Le Parti libéral de Bond a été défait par le Parti du peuple, un parti nouvellement créé et dirigé par Edward Morris en 1909 : l'élection à date fixe de 1908 s'était terminée à égalité, une situation unique dans l'histoire politique de Terre-Neuve. À la même époque, on assistait à l'émergence de la FPU de William Coaker qui, fondée en 1908, a rapidement formé une aile politique. L'objectif de la FPU était d'augmenter les revenus des pêcheurs en brisant le monopole des marchands de poisson sur l'achat, l'exportation et la distribution du poisson, et de relancer l'industrie grâce à l'intervention de l'État.

La FPU a vu le jour à baie Notre Dame et a gagné l'adhésion des pêcheurs protestants le long de la côte nord est. Elle n'a cependant pas atteint les parties de l'île où vivaient une majorité de catholiques. Ce n'était pas la première fois qu'un mouvement politique fondé sur les classes visant à faire avancer la cause des familles de travailleurs ruraux révélait les divisions sectaires de l'électorat. Le parti de William Coaker voulait atteindre ses objectifs par l'obtention d'une quantité de sièges suffisants pour détenir la balance du pouvoir législatif. La FPU a obtenu de bons résultats à l'élection de 1913, et elle a constitué l'opposition officielle, même si elle n'en détenait pas le titre. Ses perspectives politiques se sont toutefois assombries en raison de la Première Guerre mondiale, qui a éclaté l'année suivante.

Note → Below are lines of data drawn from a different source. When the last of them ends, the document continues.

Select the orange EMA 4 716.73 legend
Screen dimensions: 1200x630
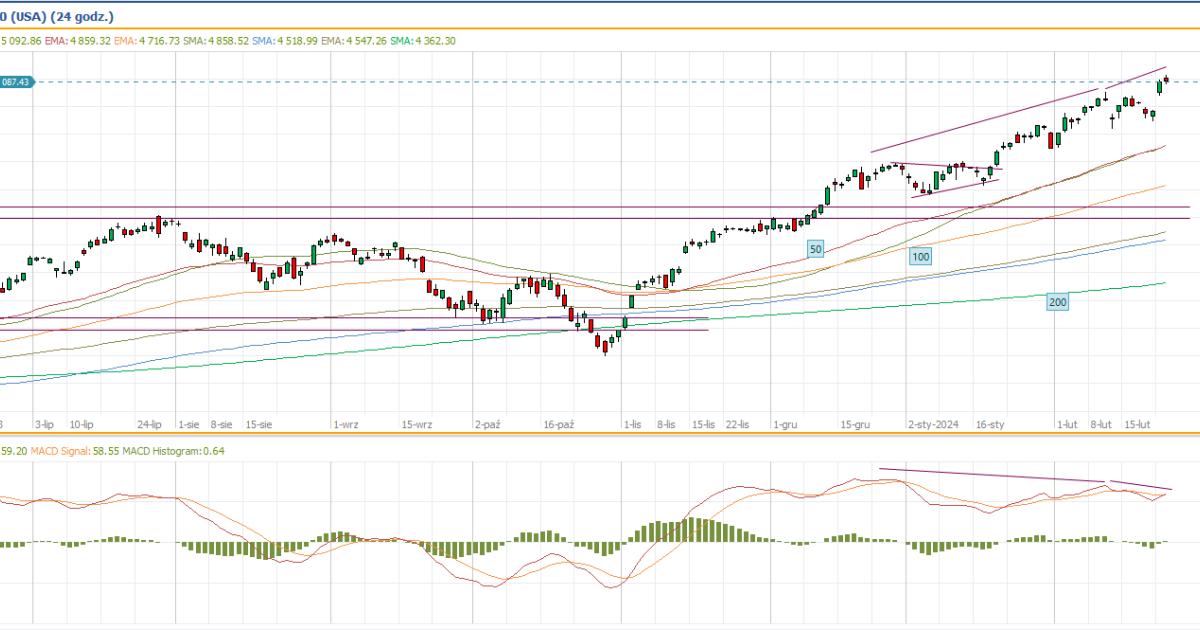(x=147, y=41)
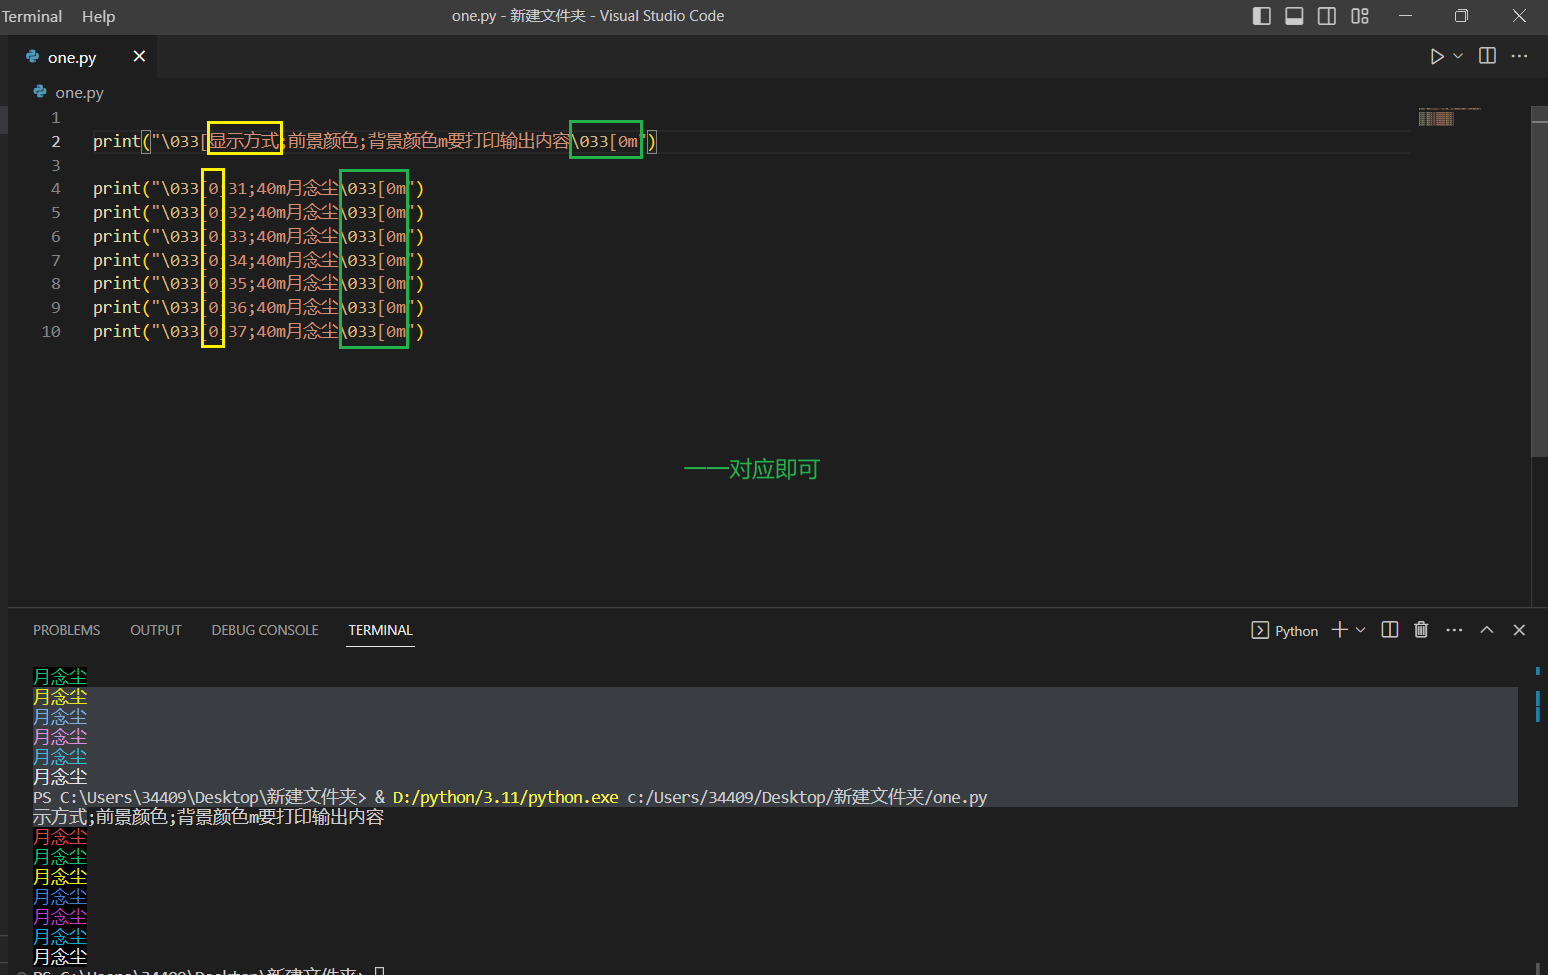
Task: Kill terminal using trash icon
Action: point(1421,630)
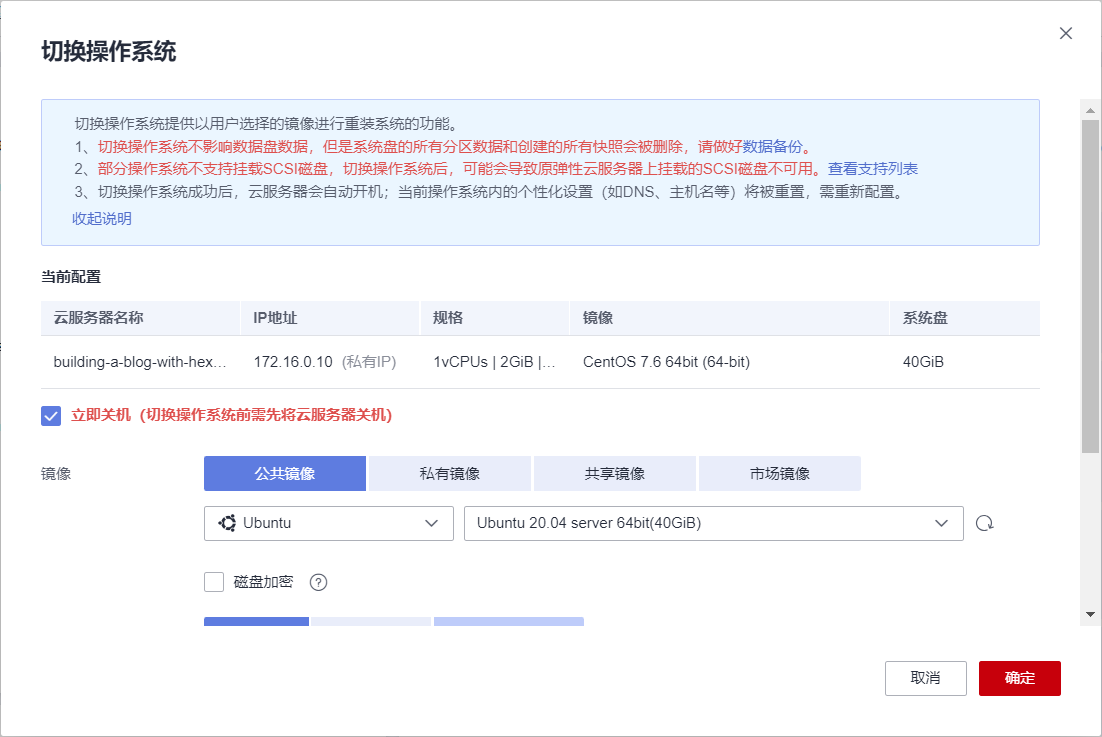Click the 取消 cancel button

click(x=925, y=678)
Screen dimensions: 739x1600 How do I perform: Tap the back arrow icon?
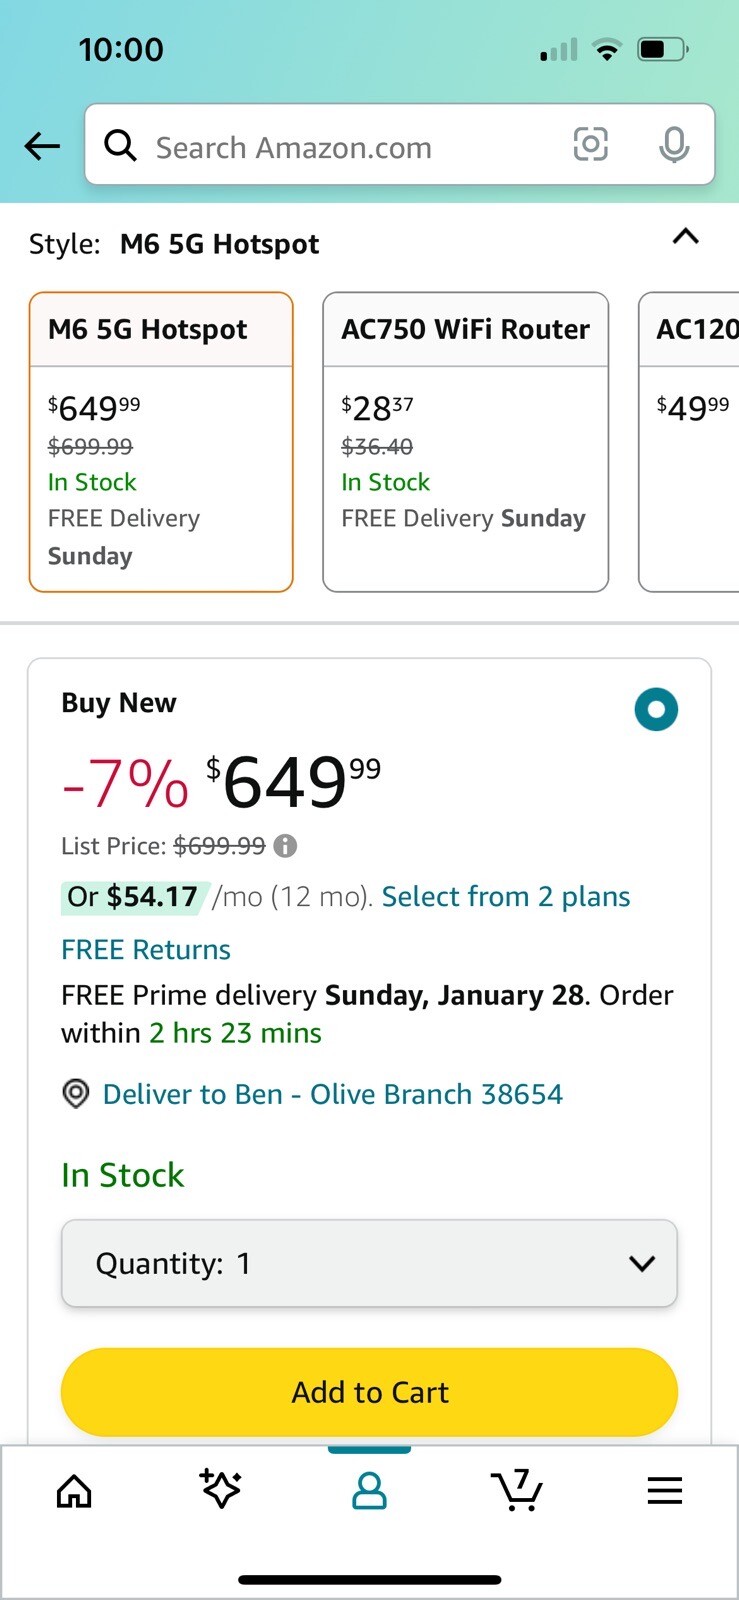point(42,146)
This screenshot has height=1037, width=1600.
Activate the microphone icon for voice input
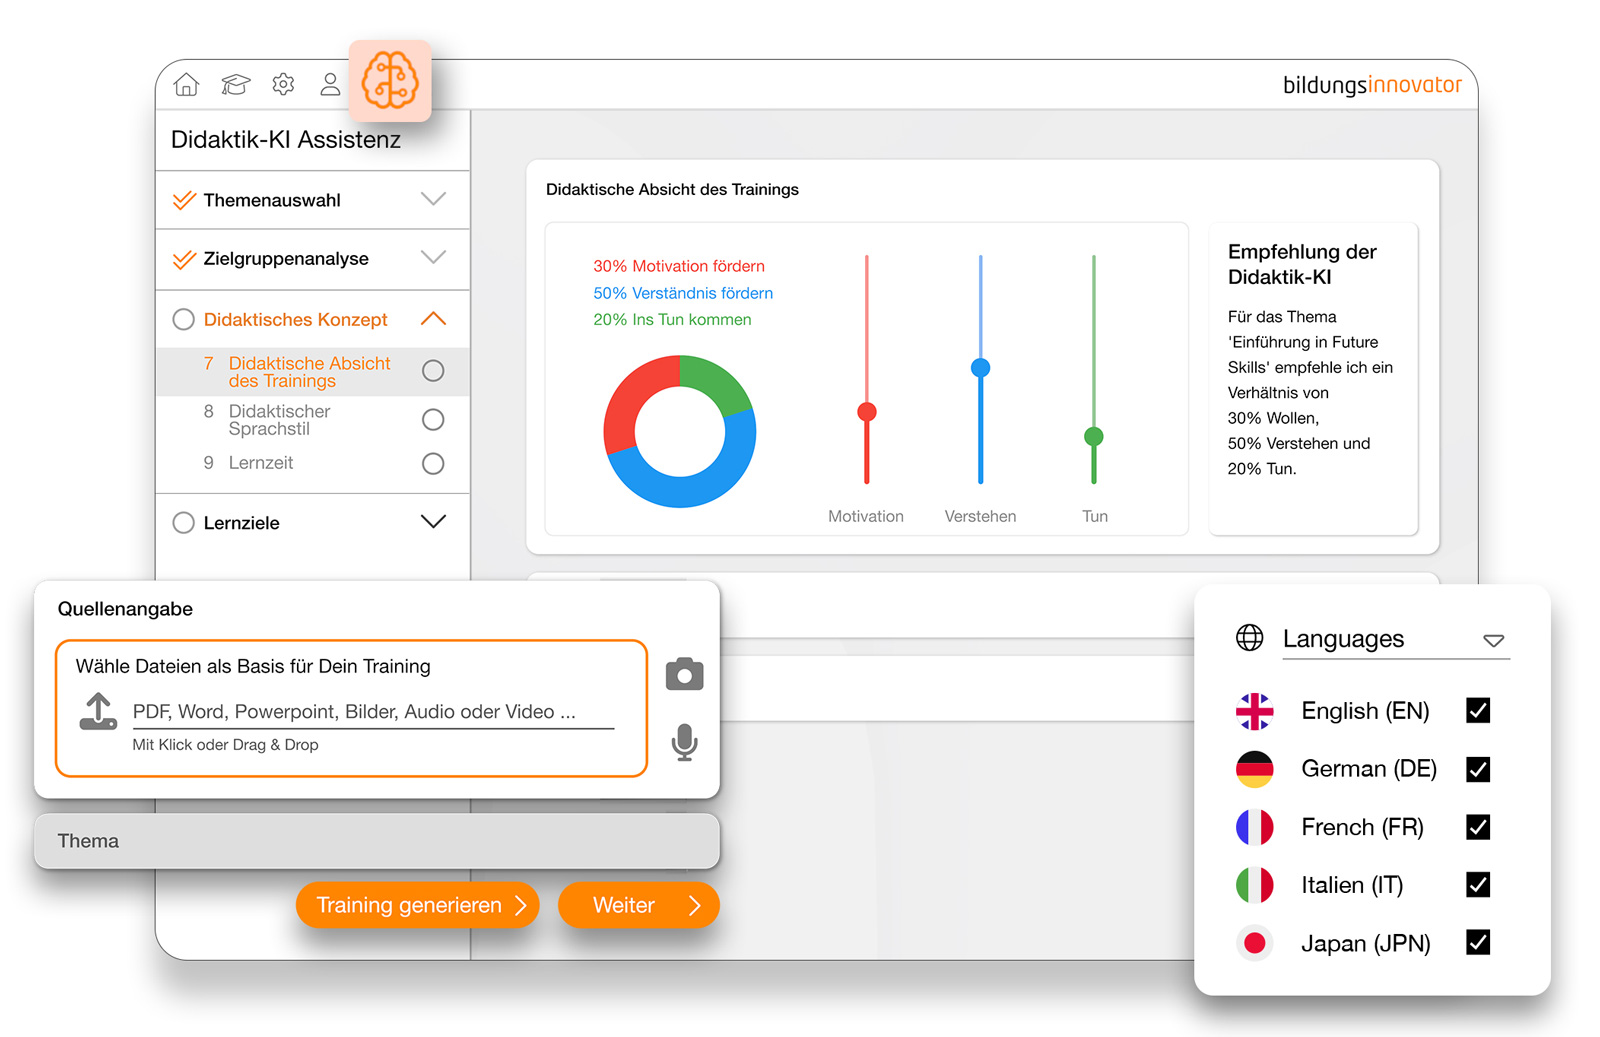pos(684,742)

Pendant la guerre, les activités habituelles des partis politiques étaient suspendues. L'effort de guerre a été mené au nom du gouvernement, alors formé par le Parti du peuple, par une association patriotique interconfessionnelle et non partisane jusqu'en 1917, et c'est un gouvernement national de coalition qui a pris la relève. Un débat émotif et conflictuel à savoir si la conscription devait remplacer l'engagement volontaire des membres du Newfoundland Regiment a occasionné ce changement. Ce débat a eu des conséquences particulièrement désastreuses pour la FPU dont la direction appuyait la conscription contre la volonté de la base syndicale.

Les Terre-Neuviens et les Labradoriens étaient très fiers des accomplissements du régiment, de la présence de leur pays dans le cabinet impérial de guerre et lors des pourparlers de paix de Versailles. Le pays a en effet joui d'une notoriété sans précédent grâce à son statut et à sa réputation à l'international. Mais cela ne devait durer qu'un moment. La guerre a accablé Terre-Neuve d'une énorme dette et, en raison de la longue récession économique qui a suivi, de problèmes financiers chroniques. La structure d'avant-guerre du parti avait en effet disparu. En conséquence, la politique de 1919 à 1934 a été caractérisée par de violentes batailles partisanes entre des camps divisés. L'électorat a perdu peu à peu ses illusions sur la politique et les politiciens. Ces conditions ont mené à la suspension du gouvernement responsable en 1934.